▸ **What to work on**
(A) Quote the UFC fan thread from "## BadHabitBabe (Oct" up to and including "(Dec 9, 2007)".
(B) Continue the UFC fan thread from the point where it stops.
─── Extract to read
Okami ko'ed Evan Tanner with a vicious knee.  That was nice.

Oh yeah, in the 2nd round. In the Thai Clinch


----------



## undertow503 (Nov 19, 2006)

Chris Leben TKO's Sakara


----------



## Warchild (Feb 5, 2008)

Sweet...... I'm ranked 75 out of 17000+ on the UFC.com fantasy board.


----------



## BadHabitBabe (Oct 15, 2006)

*Thanks kds13*

Just wanted to send a shout out to kds13. Great job Kev... thanks again for the excellent play-by-play!


----------



## stitch1z (Dec 9, 2007)

WhoopDatAzz said:


> Silva won by submission so awesome, and to all the people that thought henderson was going to win can kiss my ******* ass. You all are bitches. And dick lickers. HAHAHAHAHAHA. Silva is the ******* best. So get over it. raise01: To Silva


Ah. That's appropriate. :confused02:


----------



## BrutalKO (Oct 5, 2006)

...Nice call on the Kongo/Herring fight Damone. After seeing how Cro-Cop destroyed Herring over in Pride, then Kongo taking Cro-Cop apart, one would think Kongo would have done the same...not the case. Surprised Kongo kept going for the takedown...not the right game plan. Even Herring was disapointed that Kongo wouldn't stand and bang with him...you called that one right bro.


----------



## shorukendouche (Mar 2, 2008)

i personal was disgusted with hendo tapped with ******* 10 secs left on the clock. was a good fight but i felt it was garbage!


----------



## TheNegation (Jun 11, 2007)

shorukendouche said:


> i personal was disgusted with hendo tapped with ******* 10 secs left on the clock. was a good fight but i felt it was garbage!


It doesn't take ten seconds to choke someone unconscious.


----------



## BrutalKO (Oct 5, 2006)

*Amazing Anderson...*

...I admit after seeing Dan contol Silva in the 1st rd, I thought my prediction would come true that Dan was too strong for him...NOT. I had a feeling Silva was gonna land of one his vicious knees..and he did...that was the beginning of the end for Dan, once Anderson got his back...it was only a matter of time. Anderson Silva truly is pound for pound the best middleweight in the world...Hats off to the Spider...raise01:


----------



## BrutalKO (Oct 5, 2006)
──────
─── Dataset extract
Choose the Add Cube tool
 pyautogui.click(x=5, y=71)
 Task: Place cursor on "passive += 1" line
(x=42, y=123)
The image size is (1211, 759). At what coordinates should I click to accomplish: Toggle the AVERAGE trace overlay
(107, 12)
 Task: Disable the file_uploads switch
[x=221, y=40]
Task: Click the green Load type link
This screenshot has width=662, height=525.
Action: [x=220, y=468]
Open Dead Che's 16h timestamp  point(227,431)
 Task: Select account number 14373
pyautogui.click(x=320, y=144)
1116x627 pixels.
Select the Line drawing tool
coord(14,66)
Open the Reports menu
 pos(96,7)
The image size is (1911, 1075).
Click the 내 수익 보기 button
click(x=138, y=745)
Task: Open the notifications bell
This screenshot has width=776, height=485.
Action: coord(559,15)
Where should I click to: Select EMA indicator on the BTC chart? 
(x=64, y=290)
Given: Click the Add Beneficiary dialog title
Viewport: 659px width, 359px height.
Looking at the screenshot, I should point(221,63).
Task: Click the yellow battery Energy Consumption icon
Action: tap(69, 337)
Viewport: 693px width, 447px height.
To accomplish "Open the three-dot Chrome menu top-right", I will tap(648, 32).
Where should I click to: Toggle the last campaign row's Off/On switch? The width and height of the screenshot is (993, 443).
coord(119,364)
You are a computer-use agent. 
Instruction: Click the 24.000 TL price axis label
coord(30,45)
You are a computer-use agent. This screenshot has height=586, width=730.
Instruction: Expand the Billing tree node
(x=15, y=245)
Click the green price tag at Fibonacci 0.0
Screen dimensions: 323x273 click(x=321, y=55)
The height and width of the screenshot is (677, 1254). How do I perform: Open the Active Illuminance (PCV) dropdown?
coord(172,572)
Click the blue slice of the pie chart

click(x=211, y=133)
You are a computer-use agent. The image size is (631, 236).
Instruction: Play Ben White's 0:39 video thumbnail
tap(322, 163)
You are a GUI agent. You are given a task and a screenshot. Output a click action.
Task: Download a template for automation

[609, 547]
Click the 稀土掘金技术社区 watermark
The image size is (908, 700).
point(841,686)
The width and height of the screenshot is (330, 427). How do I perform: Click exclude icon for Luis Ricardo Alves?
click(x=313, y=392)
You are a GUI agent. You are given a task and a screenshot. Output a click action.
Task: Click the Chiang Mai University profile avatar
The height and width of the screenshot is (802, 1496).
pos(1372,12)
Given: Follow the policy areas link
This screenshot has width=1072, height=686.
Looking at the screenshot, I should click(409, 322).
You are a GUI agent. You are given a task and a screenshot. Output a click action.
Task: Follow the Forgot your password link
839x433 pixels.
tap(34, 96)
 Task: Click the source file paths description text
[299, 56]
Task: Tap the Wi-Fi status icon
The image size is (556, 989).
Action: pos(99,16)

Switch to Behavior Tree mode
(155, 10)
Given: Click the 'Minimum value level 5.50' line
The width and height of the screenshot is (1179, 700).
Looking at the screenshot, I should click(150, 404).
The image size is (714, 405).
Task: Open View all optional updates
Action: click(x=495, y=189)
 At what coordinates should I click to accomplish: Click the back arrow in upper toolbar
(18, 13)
──────
▸ **Responses**
(A)
## BadHabitBabe (Oct 15, 2006)

*Thanks kds13*

Just wanted to send a shout out to kds13. Great job Kev... thanks again for the excellent play-by-play!


----------



## stitch1z (Dec 9, 2007)

(B)
Thenegation....good response about Sho's disapointment on Dan tapping...I completely agree...Anderson had that rear naked sunk in DEEP...10 more seconds Dan would have been put to sleep...nice response bro.


----------



## BrutalKO (Oct 5, 2006)

couchwarrior...true post bro. I thought Herring was 6 ft 2. Herring surprised a lot of critics, including me. Yes folks I eat crow from time to time too...lol. Just like everybody else. MMA fights are getting harder and harder to predict because it's evolving so quickly. Props to Herring pulling out the decision.


----------



## js1316 (Jun 17, 2007)

it really sucks that evan tanner lost but for a first fight back in over a year he had to fight yushin okami thats no pushover man...get'em next time bro!!!


----------



## taadland (Mar 5, 2007)

12-25-2007, 04:23 PM #111 (permalink) 
taadland 
Novice




Join Date: Mar 2007
Location: St Cloud MN
Posts: 85 
Credits: -37.22 
Quote:
Originally Posted by sirdilznik 
I would be willing to bet a lot of money that Hendo is "stronger" than The Spider in just about any measure. Just by looking at them side by side you can see how much thicker Dan is. You are right though that you can't tell by looks alone. However Dan is an Olympic caliber wrestler. Wrestlers are known for having tremendous strength developed through years and years of intense grappling. This is a kind of strength you cannot get through just weight lifting or exercising. Dan is a very big, overwhelming 185er if he chooses to go to MW.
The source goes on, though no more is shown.